§ Selection:
******************************

1 kWh is equivalent to about 83 Ah at 12V. To the fridge's usage, the conversion inefficiency of the inverter needs to be added. Overnight should generally be doable absent any other significant 12V loads, but probably not much more. Deeply discharging a lead-acid battery is pretty rough on it and doesn't lead to its having a long lifespan. Leaving it discharged is doubly harsh.

Gdetrailer
Explorer III
Explorer III
No one will be able to give you a true answer, not enough information and too many variables.

Group27 battery is pretty light on capacity, that is an obvious fact.

Group 27 can supply enough energy to power your furnace overnight in cool temperatures, but it will be pretty deeply discharged by morning.

Your inverter unless it has a "power save feature" is going to eat up 1 Ahr-2Ahr of battery capacity per hr just doing nothing. That is 24Ahr-48Ahr per 24 hr period.

Home fridges vary widely with how much energy they will use, some pretty light like 90W (.75A at 120V) to upwards of 780W (6.5A at 120V) and may run perhaps 20-30 minutes per hr..

So, no one is going to be able to answer your question.

My suggestion is try a dry run in your driveway or backyard (where ever you park it) and see just how long you can run the fridge..

******************************

§ Stored data:

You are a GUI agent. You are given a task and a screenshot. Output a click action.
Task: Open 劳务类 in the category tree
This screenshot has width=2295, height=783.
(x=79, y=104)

******************************

§ Task to complete: Return the part of the battery post starting with "Your inverter unless" and going on through "answer your question.". The data were drawn from a separate source.

§ Full output:
Your inverter unless it has a "power save feature" is going to eat up 1 Ahr-2Ahr of battery capacity per hr just doing nothing. That is 24Ahr-48Ahr per 24 hr period.

Home fridges vary widely with how much energy they will use, some pretty light like 90W (.75A at 120V) to upwards of 780W (6.5A at 120V) and may run perhaps 20-30 minutes per hr..

So, no one is going to be able to answer your question.